The Boot Camp

I want to get fit but getting a lipo is faster.

Living in Montreal is not easy. One gets 7 months of misery winter wonderland, 4.5 months of rain, and 2 weeks of sunny days. Mind you that these 2 weeks are cumulative, as sunny days only happen on Mondays and Tuesdays when I’m fucking stuck in the office looking through the window. If I’m really attentive I can see the best days of my life passing me by. It’s kind of poetic when one thinks about it.

So of course, one has to go fucking crazy in these rare moments of climate bliss. Craziness starts with not wearing any sunscreen because all you really want is to get all that vitamin Dick in you. I mean, I guess melanoma is not that exciting but at the very least it’s a sign that you had a wonderful tanning session. But, hey, you do you, I do me.

Another major component of our 2-week long summer is being with friends, going to the park, drinking some booze, smoking some weed, talking shit about that friend who wasn’t invited had other plans, etc. Clearly this is where the shit hit the fan because I literally have no friends. I only have a fat cat which I honestly could live without.

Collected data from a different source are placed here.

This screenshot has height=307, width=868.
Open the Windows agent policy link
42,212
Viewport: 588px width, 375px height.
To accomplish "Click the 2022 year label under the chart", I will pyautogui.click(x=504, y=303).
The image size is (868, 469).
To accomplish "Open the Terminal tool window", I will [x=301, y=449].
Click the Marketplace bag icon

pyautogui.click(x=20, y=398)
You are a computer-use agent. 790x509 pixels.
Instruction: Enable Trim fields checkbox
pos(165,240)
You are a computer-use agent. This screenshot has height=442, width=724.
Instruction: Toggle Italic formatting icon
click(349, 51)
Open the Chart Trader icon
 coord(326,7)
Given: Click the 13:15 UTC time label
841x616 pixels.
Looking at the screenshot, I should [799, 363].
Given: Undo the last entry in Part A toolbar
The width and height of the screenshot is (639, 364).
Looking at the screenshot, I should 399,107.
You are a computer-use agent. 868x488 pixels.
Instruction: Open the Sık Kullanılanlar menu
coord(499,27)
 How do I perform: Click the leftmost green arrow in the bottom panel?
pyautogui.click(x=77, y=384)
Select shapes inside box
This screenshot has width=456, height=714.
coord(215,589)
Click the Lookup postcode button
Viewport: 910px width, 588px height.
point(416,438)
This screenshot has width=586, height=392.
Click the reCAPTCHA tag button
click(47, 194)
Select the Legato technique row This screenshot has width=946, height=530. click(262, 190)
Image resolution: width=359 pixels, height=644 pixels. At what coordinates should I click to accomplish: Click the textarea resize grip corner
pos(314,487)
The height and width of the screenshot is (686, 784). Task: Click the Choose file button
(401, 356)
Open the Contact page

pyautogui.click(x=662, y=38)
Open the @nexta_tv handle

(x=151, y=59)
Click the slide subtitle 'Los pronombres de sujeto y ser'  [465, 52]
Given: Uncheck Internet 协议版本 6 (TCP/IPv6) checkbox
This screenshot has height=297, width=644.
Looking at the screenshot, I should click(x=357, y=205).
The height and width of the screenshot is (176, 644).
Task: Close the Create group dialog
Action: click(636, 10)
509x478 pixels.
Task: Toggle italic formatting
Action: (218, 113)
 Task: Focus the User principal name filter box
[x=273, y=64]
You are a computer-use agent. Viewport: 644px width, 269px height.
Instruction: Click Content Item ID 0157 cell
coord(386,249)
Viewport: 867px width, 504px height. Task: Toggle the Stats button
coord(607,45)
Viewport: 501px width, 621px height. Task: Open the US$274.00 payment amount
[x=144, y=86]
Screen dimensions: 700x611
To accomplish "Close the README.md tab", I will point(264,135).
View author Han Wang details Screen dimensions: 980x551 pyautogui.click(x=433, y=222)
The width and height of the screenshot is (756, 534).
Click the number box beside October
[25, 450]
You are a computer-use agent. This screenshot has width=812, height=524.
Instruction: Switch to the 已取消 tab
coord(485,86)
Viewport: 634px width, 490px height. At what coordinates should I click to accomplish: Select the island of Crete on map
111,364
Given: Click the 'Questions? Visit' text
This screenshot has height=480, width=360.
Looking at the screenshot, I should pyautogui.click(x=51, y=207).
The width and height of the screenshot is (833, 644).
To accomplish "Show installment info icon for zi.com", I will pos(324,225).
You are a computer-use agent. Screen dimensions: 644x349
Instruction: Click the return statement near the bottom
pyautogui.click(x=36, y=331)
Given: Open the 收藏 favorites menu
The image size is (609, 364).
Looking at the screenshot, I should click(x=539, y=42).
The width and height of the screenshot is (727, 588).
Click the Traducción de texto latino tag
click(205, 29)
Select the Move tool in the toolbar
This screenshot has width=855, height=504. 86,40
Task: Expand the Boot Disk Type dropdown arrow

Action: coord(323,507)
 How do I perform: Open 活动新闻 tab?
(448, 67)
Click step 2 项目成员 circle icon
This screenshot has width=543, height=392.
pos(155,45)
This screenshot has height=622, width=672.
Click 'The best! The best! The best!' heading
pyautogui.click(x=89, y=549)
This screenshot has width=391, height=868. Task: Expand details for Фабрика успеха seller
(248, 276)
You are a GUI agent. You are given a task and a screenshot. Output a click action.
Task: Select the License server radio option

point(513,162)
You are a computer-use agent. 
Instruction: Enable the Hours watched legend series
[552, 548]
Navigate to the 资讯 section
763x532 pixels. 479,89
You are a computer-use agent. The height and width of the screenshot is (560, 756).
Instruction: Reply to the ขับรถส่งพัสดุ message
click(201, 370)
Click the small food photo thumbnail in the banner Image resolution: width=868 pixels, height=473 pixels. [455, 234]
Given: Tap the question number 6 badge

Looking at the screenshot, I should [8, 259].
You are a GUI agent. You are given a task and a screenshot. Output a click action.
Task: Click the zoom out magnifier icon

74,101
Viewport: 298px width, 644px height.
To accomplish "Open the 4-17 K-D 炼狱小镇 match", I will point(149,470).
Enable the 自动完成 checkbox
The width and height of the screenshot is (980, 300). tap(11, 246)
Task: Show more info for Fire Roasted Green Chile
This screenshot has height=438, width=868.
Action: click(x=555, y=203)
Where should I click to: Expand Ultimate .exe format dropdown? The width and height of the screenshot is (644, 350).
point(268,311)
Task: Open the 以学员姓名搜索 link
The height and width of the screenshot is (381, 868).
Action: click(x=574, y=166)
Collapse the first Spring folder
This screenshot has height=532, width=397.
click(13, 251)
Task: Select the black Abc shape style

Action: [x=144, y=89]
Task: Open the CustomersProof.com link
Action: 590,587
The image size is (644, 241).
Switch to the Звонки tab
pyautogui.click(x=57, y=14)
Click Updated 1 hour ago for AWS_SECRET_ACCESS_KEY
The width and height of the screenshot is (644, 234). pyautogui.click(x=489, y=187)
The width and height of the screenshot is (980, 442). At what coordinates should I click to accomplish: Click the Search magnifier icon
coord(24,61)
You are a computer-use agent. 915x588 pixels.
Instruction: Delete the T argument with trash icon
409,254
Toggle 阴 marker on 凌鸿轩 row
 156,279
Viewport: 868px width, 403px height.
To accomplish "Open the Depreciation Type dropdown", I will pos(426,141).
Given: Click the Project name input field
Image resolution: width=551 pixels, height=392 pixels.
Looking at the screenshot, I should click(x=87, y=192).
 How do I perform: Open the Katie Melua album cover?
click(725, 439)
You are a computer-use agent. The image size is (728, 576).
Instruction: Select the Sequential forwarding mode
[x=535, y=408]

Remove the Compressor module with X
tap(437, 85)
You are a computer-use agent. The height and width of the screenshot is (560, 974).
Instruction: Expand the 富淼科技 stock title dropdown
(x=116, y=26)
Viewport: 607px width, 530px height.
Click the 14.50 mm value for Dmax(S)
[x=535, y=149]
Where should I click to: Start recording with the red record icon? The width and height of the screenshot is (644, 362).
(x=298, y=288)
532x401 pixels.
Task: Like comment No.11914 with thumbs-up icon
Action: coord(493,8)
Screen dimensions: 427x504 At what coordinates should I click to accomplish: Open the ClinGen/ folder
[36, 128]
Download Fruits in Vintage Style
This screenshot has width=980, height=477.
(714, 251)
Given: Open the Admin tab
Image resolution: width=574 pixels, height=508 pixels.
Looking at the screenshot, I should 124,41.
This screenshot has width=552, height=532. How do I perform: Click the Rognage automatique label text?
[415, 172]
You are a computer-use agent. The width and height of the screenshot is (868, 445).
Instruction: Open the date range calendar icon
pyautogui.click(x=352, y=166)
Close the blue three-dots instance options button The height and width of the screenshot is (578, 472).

I decided that the best way to take advantage of summer without any of the above was to join a boot camp, because I could train with like-minded individuals who also wanted to improve themselves in a friendly, healthy, supportive environment. That, and I was also feeling suicidal and figured that the best way to die would be during push-ups.

Did I die, though? No I didn’t.

Did I wish I had? Every single moment the exercise lasted, and also the morning after when I was feeling sore even in places where no man has ever wandered before. And trust me, as someone who’s dating a beautiful man with a big dick heart, I know. I really know.

As if this were not enough, the trainer sat me down to discuss my goals in joining this boot camp. Wait, so you mean I am supposed to have goals? Was she also going to ask me where I saw myself in 10 years from then? This whole conversation was darker than what lies between Whoopi Goldberg’s thighs.

Her: So, what are your goals?
Me: Well, I honestly just wanted to work out with people.
Her: Oh, that’s sweet! But don’t you want to lose weight?
Me: Say what, bitch? Do I need to lose weight?
Her: …
Me: I mean, OK? Maybe 3 pounds?
Her: Why don’t we go for 7 instead?

This bitch collected my soul right there and then.

That’s how I signed up for the boot camp. And if anyone thinks that was my biggest mistake to date, wait until you here about my actually going to it. That one was even worse.

PS. The weather is not the only thing that sucks in Montreal, they also speak terrible French.